Furthermore, calcium supplementation increased vitamin B12 levels in patients with T2D treated with metformin [35]. Numerous studies have demonstrated the beneficial effects of calcium supplementation on carbohydrate homeostasis [76]. Thus, calcium supplementation in patients with T2D can help prevent vitamin B12 deficiency associated with metformin intake and improve glycemic control. However, recent randomized trials and meta-analyses have shown that calcium supplementation is associated with an increased risk of cardiovascular events [77,78], making its use controversial in patients with T2D.
Regarding prevention, the British Society of Hematology states that it cannot provide recommendations on the indications for the prophylactic administration of vitamin B12 in patients with T2D treated with metformin [14]. However, such an approach is likely beneficial for patients receiving high doses of metformin over an extended period.
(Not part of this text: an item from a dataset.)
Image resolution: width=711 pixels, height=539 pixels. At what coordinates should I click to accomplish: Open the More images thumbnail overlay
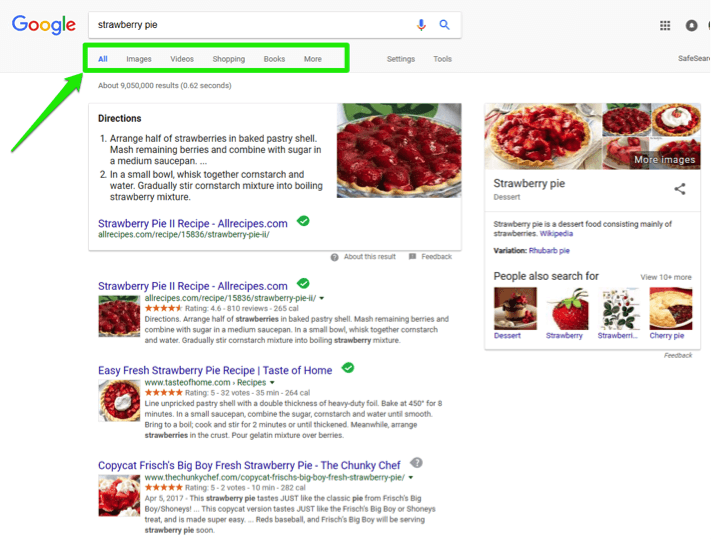[664, 160]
Further studies are required to elucidate the benefits and risks of this preventive measure.
CONCLUSION
The relationship between vitamin B12 deficiency and chronic metformin use is well established, but the underlying mechanisms remain poorly understood. The risk of vitamin B12 deficiency is higher in patients with T2D receiving high metformin doses for an extended period or in the presence of other known risk factors associated with vitamin B12 deficiency, such as advanced age and regular use of acid-suppressing medications. Vitamin B12 deficiency in patients with T2D receiving metformin therapy increases the risk of developing or exacerbating peripheral neuropathy. The risk of anemia is also higher in these patients but appears to be independent of vitamin B12 status. However, its relationship with other cognitive and cardiovascular complications remains controversial. All these data highlight the importance of assessing vitamin B12 status in patients with T2D on metformin therapy, especially in those with risk factors and those presenting with neuropathy or other suggestive symptoms of vitamin B12 deficiency. Vitamin B12 biomarkers should be measured when vitamin B12 levels are borderline. Identifying vitamin B12 deficiency requires an etiological investigation similar to the general population before diagnosing metformin-induced vitamin B12 deficiency. When diagnosed, metformin-induced vitamin B12 deficiency requires supplementation through oral, sublingual, or intramuscular routes. The vitamin B12 replacement protocol is similar to vitamin B12 deficiencies related to etiologies other than metformin. Metformin treatment should not be discontinued.